_JOB ITEM_:
Return the lines unchanged, from the start of the lines through the line that contains "temperature-pkg-line is located".

+ + + + + + +

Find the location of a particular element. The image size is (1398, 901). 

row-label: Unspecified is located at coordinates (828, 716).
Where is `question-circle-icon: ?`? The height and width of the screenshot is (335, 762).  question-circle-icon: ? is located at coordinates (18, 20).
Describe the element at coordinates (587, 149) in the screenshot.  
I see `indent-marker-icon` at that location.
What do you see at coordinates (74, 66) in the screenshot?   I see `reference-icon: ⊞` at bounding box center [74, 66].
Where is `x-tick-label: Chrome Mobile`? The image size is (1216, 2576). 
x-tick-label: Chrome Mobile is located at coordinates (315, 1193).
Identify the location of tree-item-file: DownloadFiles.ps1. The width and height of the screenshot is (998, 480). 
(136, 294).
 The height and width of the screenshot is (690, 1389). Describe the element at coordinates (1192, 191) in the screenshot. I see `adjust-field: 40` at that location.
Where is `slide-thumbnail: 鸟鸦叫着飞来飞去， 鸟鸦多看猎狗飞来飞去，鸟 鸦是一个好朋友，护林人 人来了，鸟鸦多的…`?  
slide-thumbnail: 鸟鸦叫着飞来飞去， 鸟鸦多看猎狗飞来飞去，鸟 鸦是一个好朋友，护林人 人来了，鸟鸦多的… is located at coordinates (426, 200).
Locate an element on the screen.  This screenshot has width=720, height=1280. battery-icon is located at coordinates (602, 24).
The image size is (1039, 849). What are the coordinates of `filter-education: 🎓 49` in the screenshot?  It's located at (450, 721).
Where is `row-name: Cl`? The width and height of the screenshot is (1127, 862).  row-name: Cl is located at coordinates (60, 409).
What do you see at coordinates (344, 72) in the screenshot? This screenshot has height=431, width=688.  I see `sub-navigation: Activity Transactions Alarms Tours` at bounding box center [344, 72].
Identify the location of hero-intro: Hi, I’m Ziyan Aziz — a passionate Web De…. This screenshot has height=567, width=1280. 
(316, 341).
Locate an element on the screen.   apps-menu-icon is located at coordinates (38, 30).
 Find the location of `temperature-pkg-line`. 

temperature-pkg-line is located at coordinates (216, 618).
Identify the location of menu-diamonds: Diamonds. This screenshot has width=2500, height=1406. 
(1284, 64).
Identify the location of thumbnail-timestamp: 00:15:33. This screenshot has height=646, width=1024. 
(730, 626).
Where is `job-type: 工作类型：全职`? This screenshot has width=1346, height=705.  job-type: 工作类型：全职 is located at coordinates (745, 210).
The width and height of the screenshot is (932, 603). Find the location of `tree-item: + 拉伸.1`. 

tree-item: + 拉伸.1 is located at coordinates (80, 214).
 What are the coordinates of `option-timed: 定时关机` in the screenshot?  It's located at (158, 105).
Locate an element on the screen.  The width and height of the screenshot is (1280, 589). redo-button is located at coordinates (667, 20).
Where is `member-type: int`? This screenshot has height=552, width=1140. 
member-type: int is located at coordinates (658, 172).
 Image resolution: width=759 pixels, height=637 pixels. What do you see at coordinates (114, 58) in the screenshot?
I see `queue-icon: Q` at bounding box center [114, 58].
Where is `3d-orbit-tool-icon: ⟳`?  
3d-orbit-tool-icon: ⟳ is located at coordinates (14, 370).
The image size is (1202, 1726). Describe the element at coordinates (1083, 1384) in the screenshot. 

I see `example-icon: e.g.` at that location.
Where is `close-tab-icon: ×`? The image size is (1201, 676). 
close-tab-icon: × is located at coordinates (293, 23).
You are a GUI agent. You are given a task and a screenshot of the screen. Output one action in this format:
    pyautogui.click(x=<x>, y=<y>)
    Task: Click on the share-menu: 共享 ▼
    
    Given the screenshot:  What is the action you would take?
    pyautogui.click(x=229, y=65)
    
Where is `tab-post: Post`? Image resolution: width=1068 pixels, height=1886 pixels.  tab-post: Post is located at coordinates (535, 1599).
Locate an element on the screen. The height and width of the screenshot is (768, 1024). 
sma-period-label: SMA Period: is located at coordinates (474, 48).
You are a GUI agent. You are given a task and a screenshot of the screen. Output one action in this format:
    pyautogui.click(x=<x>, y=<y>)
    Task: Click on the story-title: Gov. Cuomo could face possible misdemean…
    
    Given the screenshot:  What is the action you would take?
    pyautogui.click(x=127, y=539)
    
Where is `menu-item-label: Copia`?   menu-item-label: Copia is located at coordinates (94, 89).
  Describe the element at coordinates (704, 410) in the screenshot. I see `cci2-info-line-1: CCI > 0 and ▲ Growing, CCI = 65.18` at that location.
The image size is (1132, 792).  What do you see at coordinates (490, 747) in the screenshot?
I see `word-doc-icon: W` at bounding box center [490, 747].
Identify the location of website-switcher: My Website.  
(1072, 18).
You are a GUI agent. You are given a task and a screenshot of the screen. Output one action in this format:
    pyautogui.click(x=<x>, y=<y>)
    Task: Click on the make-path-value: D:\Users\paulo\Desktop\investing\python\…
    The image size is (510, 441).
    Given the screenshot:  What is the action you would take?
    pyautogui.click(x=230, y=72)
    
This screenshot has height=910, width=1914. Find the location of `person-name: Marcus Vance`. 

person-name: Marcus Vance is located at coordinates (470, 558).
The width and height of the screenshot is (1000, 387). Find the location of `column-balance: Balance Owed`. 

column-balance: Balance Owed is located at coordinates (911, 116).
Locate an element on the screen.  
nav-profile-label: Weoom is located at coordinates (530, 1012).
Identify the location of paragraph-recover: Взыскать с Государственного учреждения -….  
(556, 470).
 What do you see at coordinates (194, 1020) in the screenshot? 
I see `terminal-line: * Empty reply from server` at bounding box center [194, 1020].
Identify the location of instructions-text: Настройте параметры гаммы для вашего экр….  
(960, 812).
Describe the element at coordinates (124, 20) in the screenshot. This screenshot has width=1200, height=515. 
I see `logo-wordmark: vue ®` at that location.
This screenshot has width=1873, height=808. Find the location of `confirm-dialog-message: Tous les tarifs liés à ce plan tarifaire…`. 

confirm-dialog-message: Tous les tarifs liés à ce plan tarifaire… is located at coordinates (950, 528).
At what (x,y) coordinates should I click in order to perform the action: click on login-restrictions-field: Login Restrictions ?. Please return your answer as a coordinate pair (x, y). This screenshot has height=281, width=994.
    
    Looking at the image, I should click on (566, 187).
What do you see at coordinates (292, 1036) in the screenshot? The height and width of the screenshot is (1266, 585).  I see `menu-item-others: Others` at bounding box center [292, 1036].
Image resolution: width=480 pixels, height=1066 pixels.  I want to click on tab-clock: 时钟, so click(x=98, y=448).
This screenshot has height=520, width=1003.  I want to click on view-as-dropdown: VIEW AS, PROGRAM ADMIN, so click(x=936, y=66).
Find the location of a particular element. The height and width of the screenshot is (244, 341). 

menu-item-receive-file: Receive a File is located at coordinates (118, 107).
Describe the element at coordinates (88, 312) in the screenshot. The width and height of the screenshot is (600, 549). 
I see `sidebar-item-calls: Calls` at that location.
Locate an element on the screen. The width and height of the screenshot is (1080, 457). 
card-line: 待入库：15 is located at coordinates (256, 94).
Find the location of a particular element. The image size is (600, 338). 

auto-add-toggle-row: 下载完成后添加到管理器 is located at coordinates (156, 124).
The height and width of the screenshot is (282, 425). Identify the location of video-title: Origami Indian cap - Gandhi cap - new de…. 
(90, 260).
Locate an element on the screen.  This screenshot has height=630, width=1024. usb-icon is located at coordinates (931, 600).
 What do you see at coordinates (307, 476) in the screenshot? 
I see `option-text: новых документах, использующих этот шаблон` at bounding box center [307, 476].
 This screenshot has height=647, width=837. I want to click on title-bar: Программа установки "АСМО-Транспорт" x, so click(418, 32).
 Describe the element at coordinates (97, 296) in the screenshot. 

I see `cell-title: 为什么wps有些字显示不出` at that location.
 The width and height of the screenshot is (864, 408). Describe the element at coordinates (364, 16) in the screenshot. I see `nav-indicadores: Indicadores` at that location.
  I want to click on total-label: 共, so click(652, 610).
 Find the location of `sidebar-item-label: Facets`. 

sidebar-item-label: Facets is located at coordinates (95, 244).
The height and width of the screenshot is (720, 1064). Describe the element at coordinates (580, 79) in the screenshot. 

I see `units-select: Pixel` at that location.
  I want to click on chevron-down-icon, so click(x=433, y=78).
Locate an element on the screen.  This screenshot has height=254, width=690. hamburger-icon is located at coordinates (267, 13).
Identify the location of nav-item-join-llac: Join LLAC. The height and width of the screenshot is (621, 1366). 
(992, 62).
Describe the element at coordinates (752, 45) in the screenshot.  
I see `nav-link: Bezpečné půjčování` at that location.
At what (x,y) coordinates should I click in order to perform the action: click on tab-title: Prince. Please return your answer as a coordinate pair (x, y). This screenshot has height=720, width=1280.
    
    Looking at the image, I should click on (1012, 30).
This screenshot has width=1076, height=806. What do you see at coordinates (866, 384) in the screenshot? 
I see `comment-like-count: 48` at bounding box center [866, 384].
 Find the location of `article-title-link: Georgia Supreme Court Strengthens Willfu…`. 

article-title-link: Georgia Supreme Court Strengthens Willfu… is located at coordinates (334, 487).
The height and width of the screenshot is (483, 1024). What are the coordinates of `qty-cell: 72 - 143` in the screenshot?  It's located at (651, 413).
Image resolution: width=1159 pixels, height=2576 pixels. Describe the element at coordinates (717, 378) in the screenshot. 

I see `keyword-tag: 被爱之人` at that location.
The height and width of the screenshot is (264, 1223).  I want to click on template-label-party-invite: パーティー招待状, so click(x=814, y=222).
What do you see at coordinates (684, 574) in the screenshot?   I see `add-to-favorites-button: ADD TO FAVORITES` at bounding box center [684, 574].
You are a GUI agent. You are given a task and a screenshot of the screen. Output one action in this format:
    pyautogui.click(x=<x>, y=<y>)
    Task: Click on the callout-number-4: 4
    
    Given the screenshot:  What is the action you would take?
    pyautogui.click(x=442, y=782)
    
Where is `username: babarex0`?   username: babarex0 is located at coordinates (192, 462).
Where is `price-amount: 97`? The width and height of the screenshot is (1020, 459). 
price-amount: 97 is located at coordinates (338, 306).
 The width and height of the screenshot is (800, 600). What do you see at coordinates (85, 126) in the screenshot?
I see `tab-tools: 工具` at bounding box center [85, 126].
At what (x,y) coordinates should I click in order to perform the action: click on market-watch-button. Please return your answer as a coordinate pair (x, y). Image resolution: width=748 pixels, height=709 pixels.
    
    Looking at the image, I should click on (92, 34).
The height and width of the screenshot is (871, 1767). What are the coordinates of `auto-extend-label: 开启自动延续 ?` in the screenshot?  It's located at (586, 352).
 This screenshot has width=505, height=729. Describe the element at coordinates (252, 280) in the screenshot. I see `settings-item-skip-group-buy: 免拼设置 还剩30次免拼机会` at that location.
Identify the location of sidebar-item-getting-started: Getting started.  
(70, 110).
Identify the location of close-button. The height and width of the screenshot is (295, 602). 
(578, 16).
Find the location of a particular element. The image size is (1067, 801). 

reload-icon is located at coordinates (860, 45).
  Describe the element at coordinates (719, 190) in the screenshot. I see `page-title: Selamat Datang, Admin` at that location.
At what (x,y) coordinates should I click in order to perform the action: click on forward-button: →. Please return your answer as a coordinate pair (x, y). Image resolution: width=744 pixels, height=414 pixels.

+ + + + + + +

_EXERCISE SOLUTION_:
Find the location of a particular element. The image size is (1398, 901). 

row-label: Unspecified is located at coordinates (828, 716).
Where is `question-circle-icon: ?`? The height and width of the screenshot is (335, 762).  question-circle-icon: ? is located at coordinates (18, 20).
Describe the element at coordinates (587, 149) in the screenshot.  
I see `indent-marker-icon` at that location.
What do you see at coordinates (74, 66) in the screenshot?   I see `reference-icon: ⊞` at bounding box center [74, 66].
Where is `x-tick-label: Chrome Mobile`? The image size is (1216, 2576). 
x-tick-label: Chrome Mobile is located at coordinates (315, 1193).
Identify the location of tree-item-file: DownloadFiles.ps1. The width and height of the screenshot is (998, 480). 
(136, 294).
 The height and width of the screenshot is (690, 1389). Describe the element at coordinates (1192, 191) in the screenshot. I see `adjust-field: 40` at that location.
Where is `slide-thumbnail: 鸟鸦叫着飞来飞去， 鸟鸦多看猎狗飞来飞去，鸟 鸦是一个好朋友，护林人 人来了，鸟鸦多的…`?  
slide-thumbnail: 鸟鸦叫着飞来飞去， 鸟鸦多看猎狗飞来飞去，鸟 鸦是一个好朋友，护林人 人来了，鸟鸦多的… is located at coordinates (426, 200).
Locate an element on the screen.  This screenshot has width=720, height=1280. battery-icon is located at coordinates (602, 24).
The image size is (1039, 849). What are the coordinates of `filter-education: 🎓 49` in the screenshot?  It's located at (450, 721).
Where is `row-name: Cl`? The width and height of the screenshot is (1127, 862).  row-name: Cl is located at coordinates (60, 409).
What do you see at coordinates (344, 72) in the screenshot? This screenshot has height=431, width=688.  I see `sub-navigation: Activity Transactions Alarms Tours` at bounding box center [344, 72].
Identify the location of hero-intro: Hi, I’m Ziyan Aziz — a passionate Web De…. This screenshot has height=567, width=1280. 
(316, 341).
Locate an element on the screen.   apps-menu-icon is located at coordinates (38, 30).
 Find the location of `temperature-pkg-line`. 

temperature-pkg-line is located at coordinates (216, 618).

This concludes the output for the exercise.